Clara no rechistó. "Supongo que todos tenemos nuestros secretos. Y yo no tengo derecho a contar los de los demás", pensaba. Pero se sentía mal por aquello. Sabía que Nana necesitaba ayuda. Sabía que Nana necesitaba que se hiciera justicia. Pero no era su trabajo que esto se cumpliera. No puedes ayudar a alguien que no quiere ser ayudado.

A la mañana siguiente, Nana se despertó en la misma posición en la que se había dormido. No sabía cómo había podido conciliar el sueño. Tampoco quería saberlo.

Los recuerdos de la noche anterior acudieron difusos a su mente. Un sollozo se instaló en su garganta, con miedo de aquel hombre volviera. Pero su razón se impuso: se vistió rápidamente y salió al pasillo.

Al cerrar la puerta del edificio detrás de ella, y salir a la urbanización, se sintió liberada. Una bomba de aire explotó en su pecho.

Y lloró. Y gritó. Y corrió mientras lloraba y corría. Y hizo que sus piernas ardieran hasta que no pudo más, rememorando a cada paso la noche anterior. El aliento del hombre gordo. Su manera horrible de decir "pequeña". Y se quedó allí, en un callejón, acurrucada, sollozando y preguntándose por qué había tenido que levantarse aquella mañana.

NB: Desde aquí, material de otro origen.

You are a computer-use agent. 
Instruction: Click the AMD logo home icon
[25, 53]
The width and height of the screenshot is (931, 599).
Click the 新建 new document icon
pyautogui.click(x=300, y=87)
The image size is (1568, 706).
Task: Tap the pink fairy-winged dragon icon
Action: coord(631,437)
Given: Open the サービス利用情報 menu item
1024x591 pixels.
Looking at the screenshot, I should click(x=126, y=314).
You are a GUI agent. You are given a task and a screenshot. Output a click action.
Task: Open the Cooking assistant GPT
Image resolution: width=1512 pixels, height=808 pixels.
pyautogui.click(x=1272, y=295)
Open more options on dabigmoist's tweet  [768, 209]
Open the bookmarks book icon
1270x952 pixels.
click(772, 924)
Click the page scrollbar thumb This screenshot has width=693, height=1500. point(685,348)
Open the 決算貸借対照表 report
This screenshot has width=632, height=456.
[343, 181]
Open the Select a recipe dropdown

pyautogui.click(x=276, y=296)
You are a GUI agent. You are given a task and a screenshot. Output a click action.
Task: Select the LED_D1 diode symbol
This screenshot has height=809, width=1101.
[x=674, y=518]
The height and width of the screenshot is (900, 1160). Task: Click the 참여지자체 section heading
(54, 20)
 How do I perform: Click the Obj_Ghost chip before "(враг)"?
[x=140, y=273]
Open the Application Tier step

—¿Qué hacéis aquí, chicas? — David acababa de entrar en escena —. Llevo buscándoos un buen rato. ¡No podéis dejarme solo...!

Las chicas rieron.

—Cállate, David.

—A sus órdenes, mi capitana — hizo una saludo militar y se sentó al lado de Clara.

Los tres observaron la noche, en silencio. Y vieron cómo los miedos, los demonios, la oscuridad de Nana se disolvía en el aire. Un poquito.

Era el final de un día. Y el principio de algo grande.